CAPE TOWN (Reuters) - South Africa risks becoming a failed state if the ruling ANC wins a two-thirds majority in general elections on April 22, the leader of the main opposition Democratic Alliance said on Monday.
Although it faces its toughest electoral challenge since the first post-apartheid elections were held in 1994, the African National Congress expects to win the vote by the two-thirds majority that would give it the power to change the constitution and extend its post-apartheid political dominance.
ANC president Jacob Zuma is also widely expected to become president of Africa’s biggest economic power after the national and provincial elections next week.
“The choice in this election is very simply this: will South Africa become a successful democracy or will we end up a failed state?” DA leader Helen Zille told journalists on the final leg of her election campaign.
“And if we give Zuma and the ANC a two-thirds majority we are immensely increasing the likelihood of the downward spiral,” she said.
Zille said there were indications the ANC intended to amend the constitution and limit the power of municipalities.
“If the ANC gets a two-thirds majority we would have lost this critical opportunity to ensure that we hold the power-abusers accountable and not give them carte blanche to continue abusing their power more and more,” Zille said.

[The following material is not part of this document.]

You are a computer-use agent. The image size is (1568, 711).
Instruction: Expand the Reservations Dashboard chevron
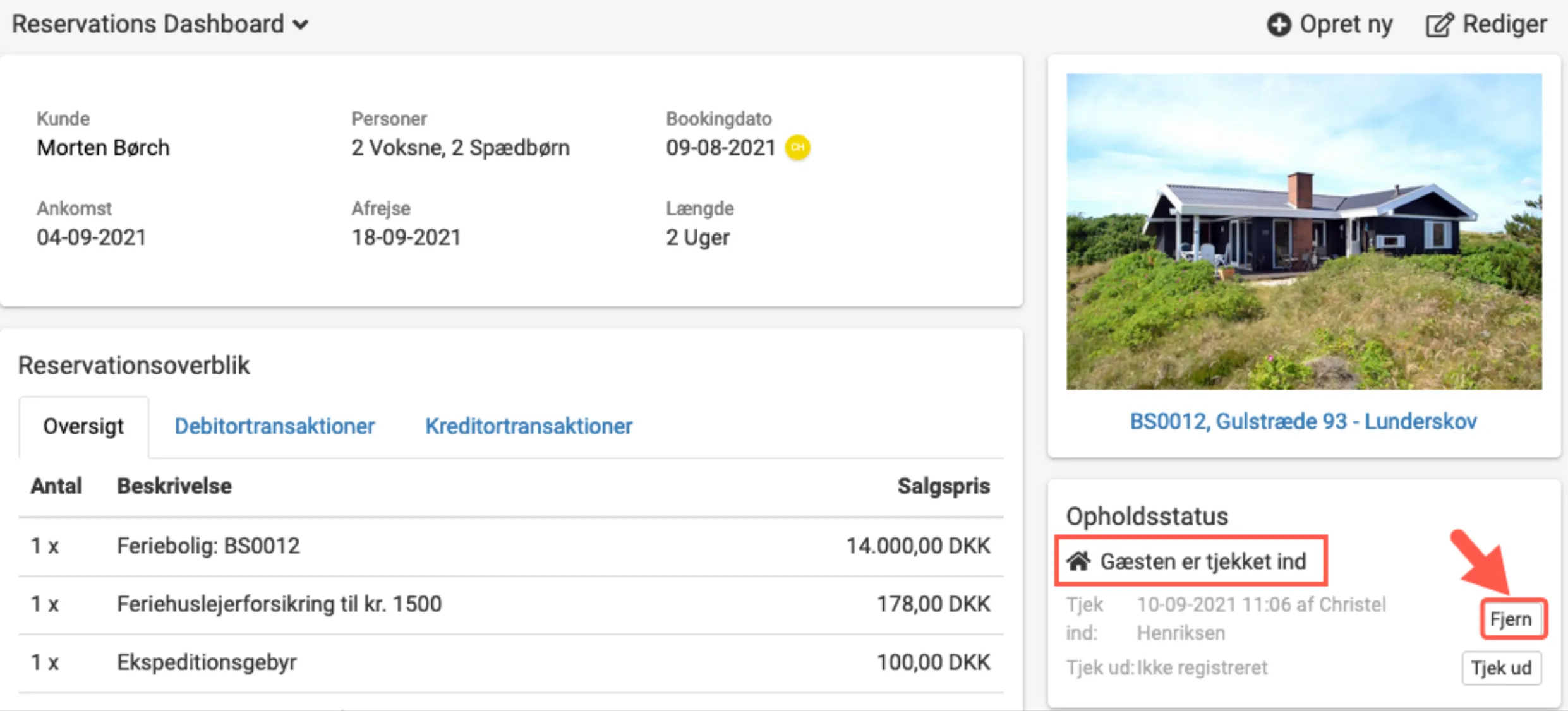pyautogui.click(x=301, y=25)
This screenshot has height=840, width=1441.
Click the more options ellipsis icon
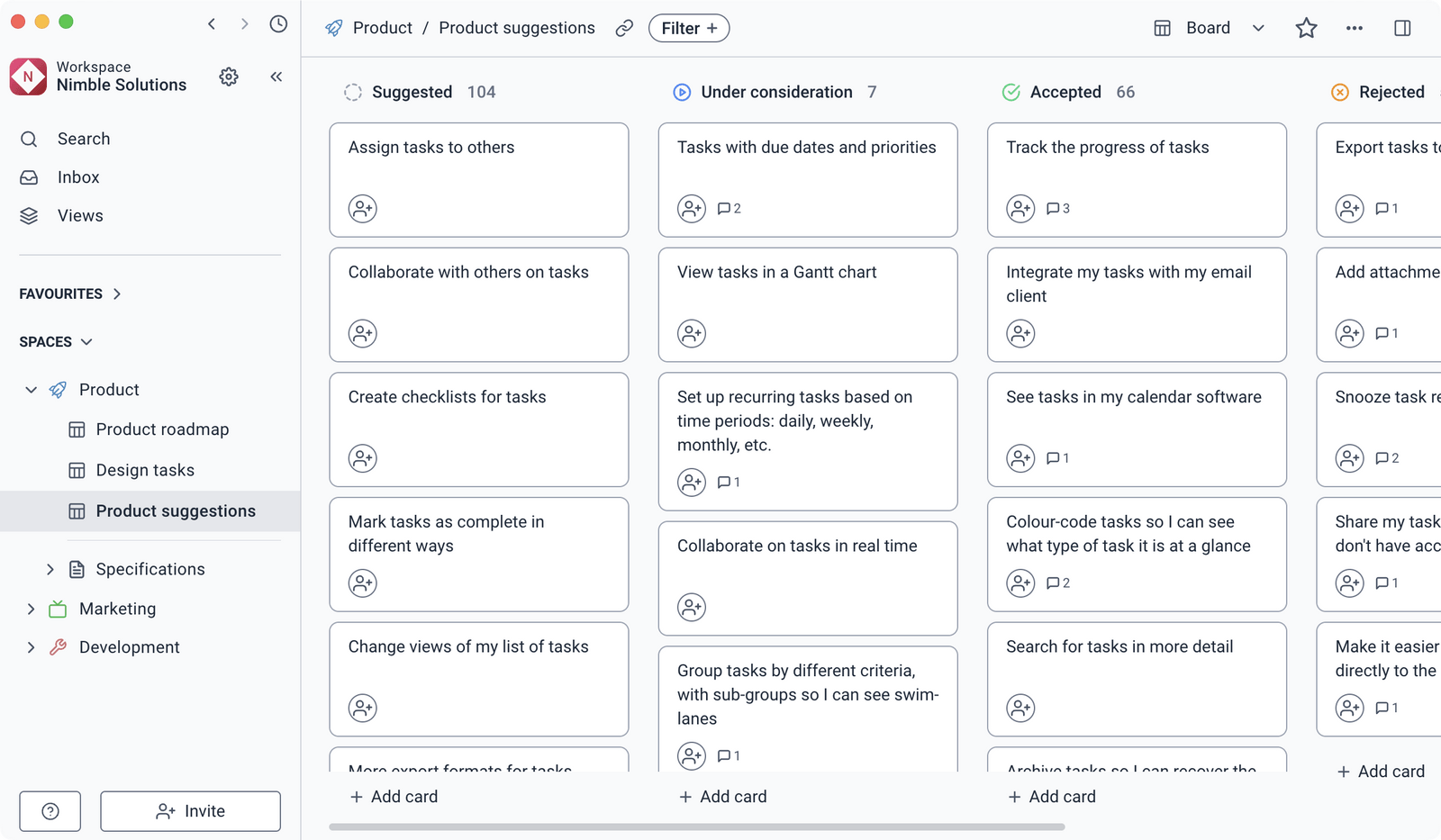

The ANC is still respected for its long fight against white-minority rule, but critics say it has betrayed the struggle since coming to power in 1994.
Analysts say the breakaway Congress of the People (COPE), formed by ANC dissidents, could reduce the ANC’s parliamentary dominance in the face of growing public anger over graft, poor services, poverty and crime.

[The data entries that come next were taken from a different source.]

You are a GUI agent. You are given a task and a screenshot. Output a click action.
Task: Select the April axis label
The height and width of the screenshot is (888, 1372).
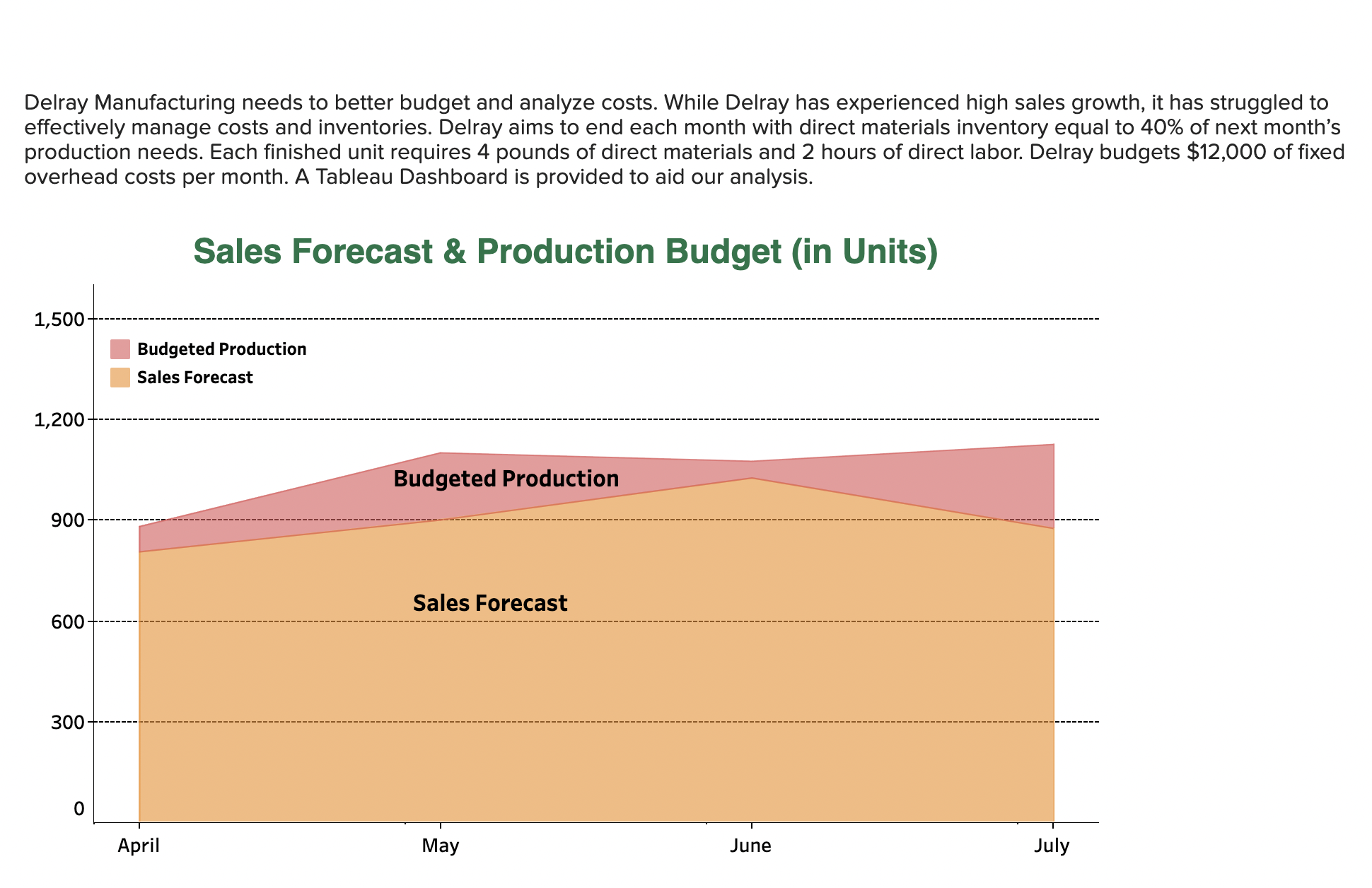click(139, 846)
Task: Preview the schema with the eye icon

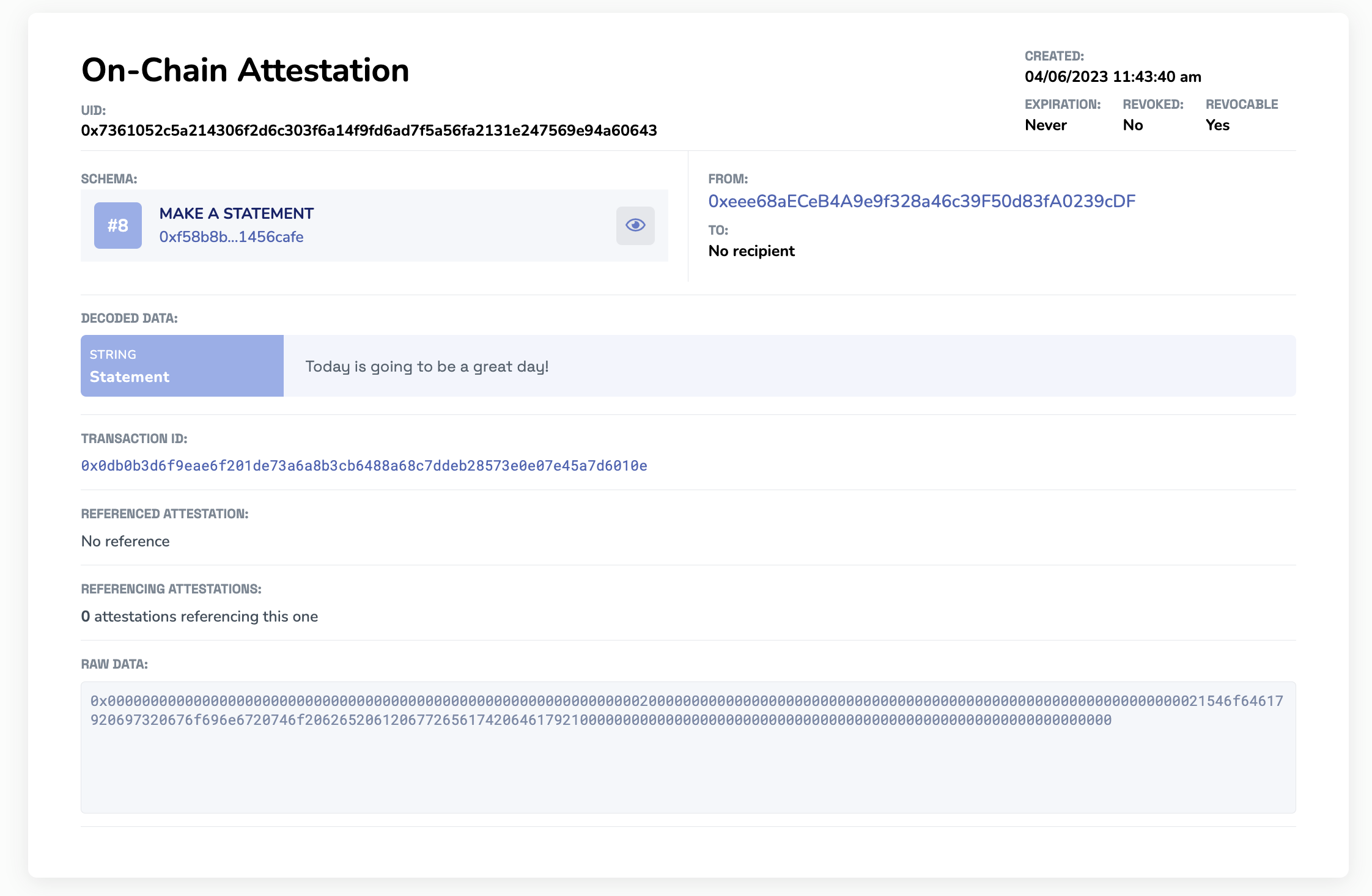Action: click(x=635, y=225)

Prosecutors last week dropped corruption charges against Zuma, giving the ANC an election boost and ending years of legal battles for the ruling party’s leader.
But analysts say the decision has raised concerns over the independence of the judiciary and will continue to cloud any Zuma presidency because the matter was never settled in court.
Zuma maintains his innocence and says the charges were politically motivated to prevent him becoming president.